*TÂCHE COURTE 1*.
D'après le bloc de texte, à quelle date l'amendement dit Accoyer a-t-il été voté à l'assemblée ?
*TÂCHE COURTE 2*.
Recopiez fidèlement, dans le bloc de texte, le passage qui s'ouvre sur les mots contenant "Après la lecture" et se clôt sur "rumeur de couloir.".

Le livre d’Agnès Aflalo est une critique acerbe du mouvement de répudiation visant le psychanalyse d’inspiration freudienne, mis en évidence dans la démarche de l’amendement dit Accoyer, qui a été voté à l’assemblée le 8 octobre 2003. Elle revient sur ce moment inédit où pour la première fois, les psychanalystes occupent la place publique et défendent leurs idées de manière collective. Elle répond avec virulence aux torts faits à la psychanalyse, profitant pour nous éclairer, non sans humeur, sur ces enjeux principaux et ses divergences avec les TCC.

Après la lecture du livre d’Agnès Aflalo, on ne peut faire qu’un constat : la psychanalyse d’inspiration freudienne est en guerre. On pourrait parfois croire que l’auteur se laisse emporter par son imagination et construit une thèse du complot qui vise la disparition de la psychanalyse elle-même dans la tradition freudienne et le formidable élan qu’a constitué l’enseignement d’un certain Dr Jacques Lacan. Et pourtant, de nombreux faits sont là pour appuyer chacune de ses accusations, convenablement datés dans le temps et l’espace, l’identité de la plupart des intervenants, leur rôle dans le conflit qui les opposait, ainsi que leurs différentes appartenances n’étant plus un mystère ou une rumeur de couloir.

*LIGNES DE DONNÉES*.

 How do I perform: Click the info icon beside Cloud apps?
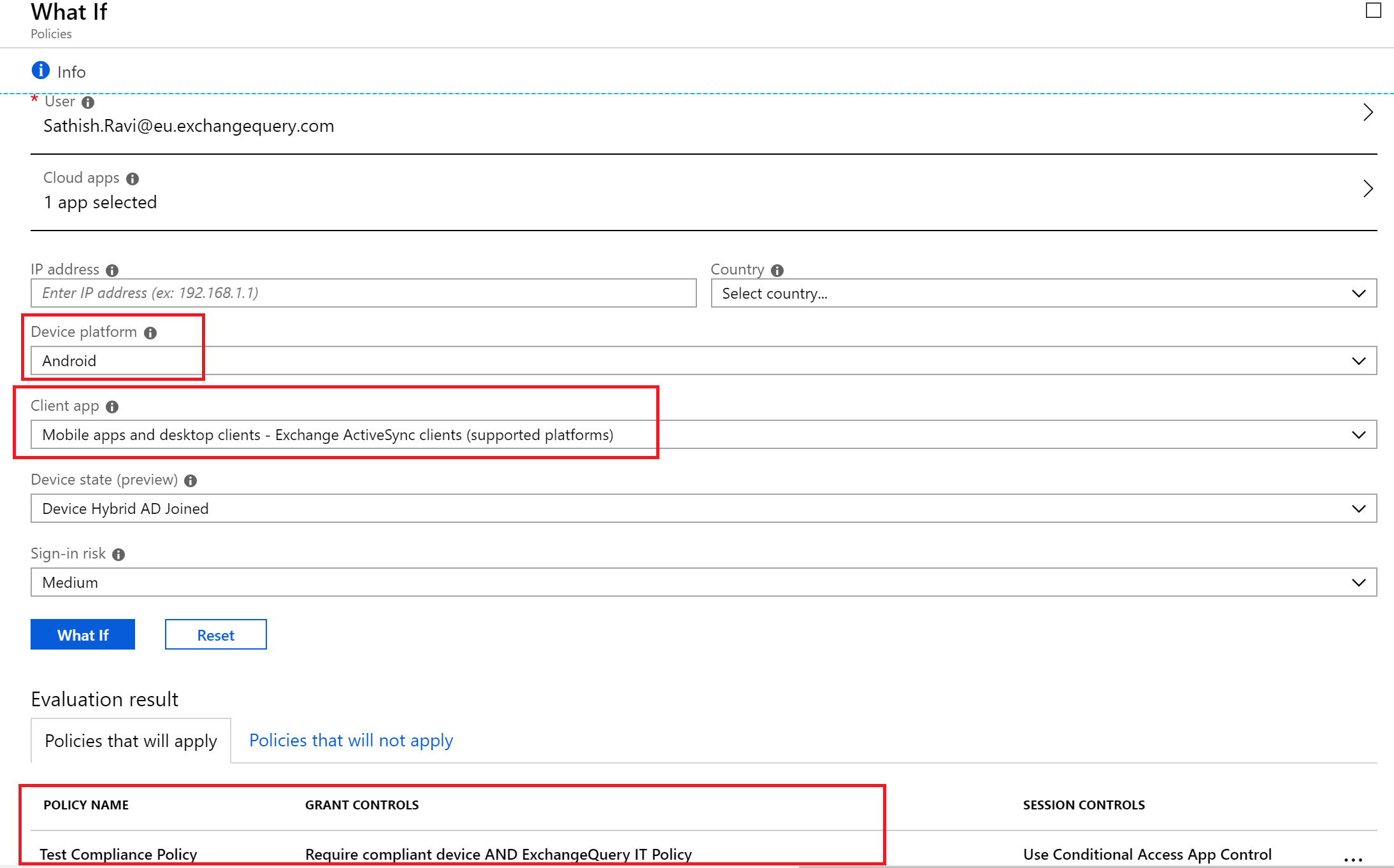click(133, 179)
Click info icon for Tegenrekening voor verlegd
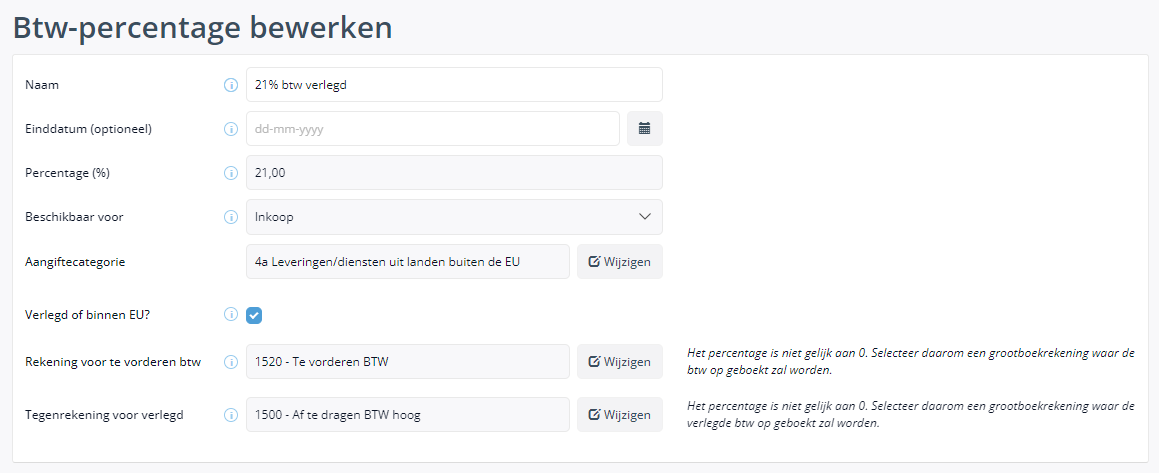The image size is (1159, 473). click(231, 415)
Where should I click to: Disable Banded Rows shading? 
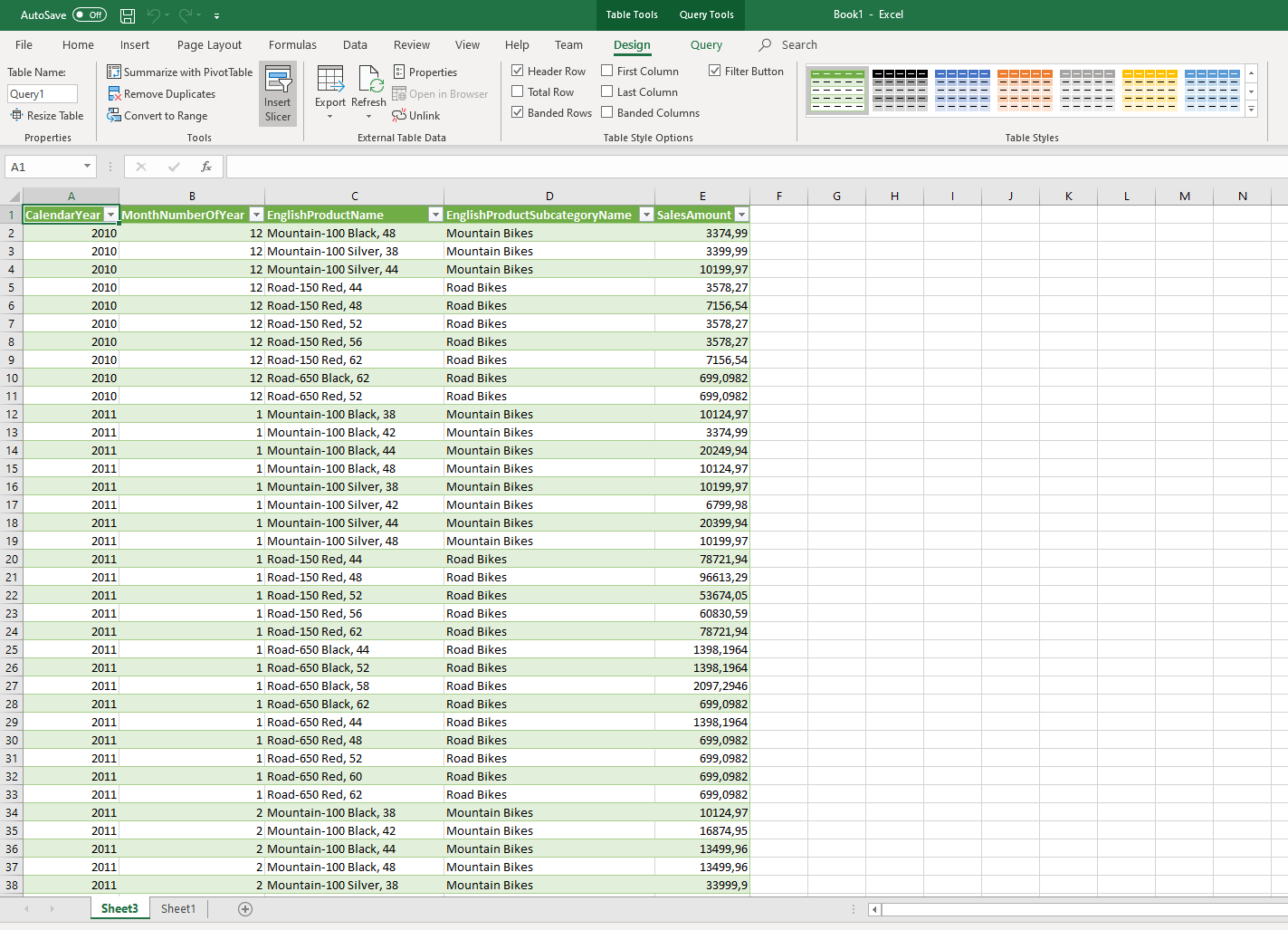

*RÉPONSE CORRECTE 1*.
Le 8 octobre 2003.

*RÉPONSE CORRECTE 2*.
Après la lecture du livre d’Agnès Aflalo, on ne peut faire qu’un constat : la psychanalyse d’inspiration freudienne est en guerre. On pourrait parfois croire que l’auteur se laisse emporter par son imagination et construit une thèse du complot qui vise la disparition de la psychanalyse elle-même dans la tradition freudienne et le formidable élan qu’a constitué l’enseignement d’un certain Dr Jacques Lacan. Et pourtant, de nombreux faits sont là pour appuyer chacune de ses accusations, convenablement datés dans le temps et l’espace, l’identité de la plupart des intervenants, leur rôle dans le conflit qui les opposait, ainsi que leurs différentes appartenances n’étant plus un mystère ou une rumeur de couloir.